* _Problem details_
Could you copy out each of the records below word for word, changing nothing?
+ + + +
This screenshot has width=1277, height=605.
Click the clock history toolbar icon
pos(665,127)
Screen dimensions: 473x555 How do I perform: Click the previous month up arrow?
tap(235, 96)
+ + + +
* _Expected output_
This screenshot has width=1277, height=605.
Click the clock history toolbar icon
pos(665,127)
Screen dimensions: 473x555 How do I perform: Click the previous month up arrow?
tap(235, 96)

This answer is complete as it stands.